**Work request:** From the data below, please reproduce exactly everything from the line that contains "Collapse the Active Ingredients row triangle" down to the line that contains "This screenshot has height=325, width=980.", with both ends included.

**Data listing:**

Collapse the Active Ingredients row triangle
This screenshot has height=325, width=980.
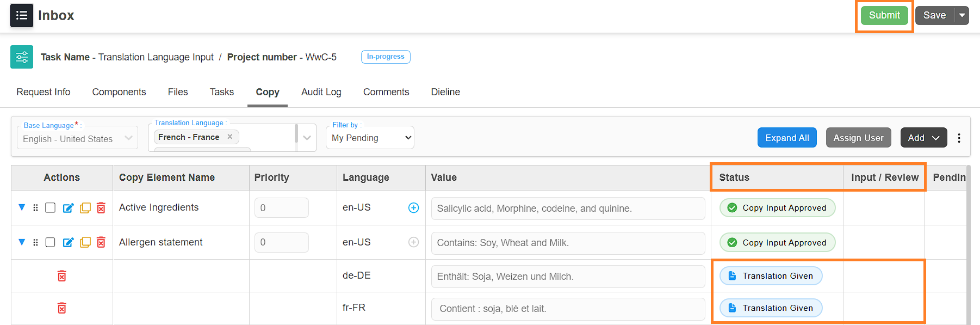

...

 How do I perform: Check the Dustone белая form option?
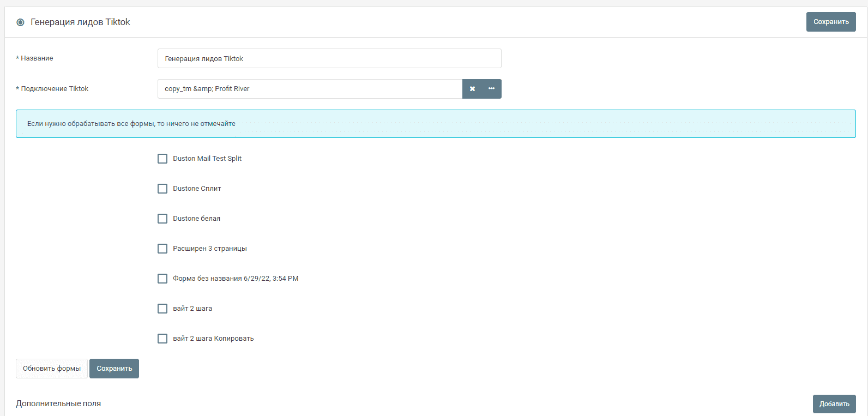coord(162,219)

...

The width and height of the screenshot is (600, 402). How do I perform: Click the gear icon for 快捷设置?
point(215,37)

**Reply to the exercise:**
Collapse the Active Ingredients row triangle
This screenshot has height=325, width=980.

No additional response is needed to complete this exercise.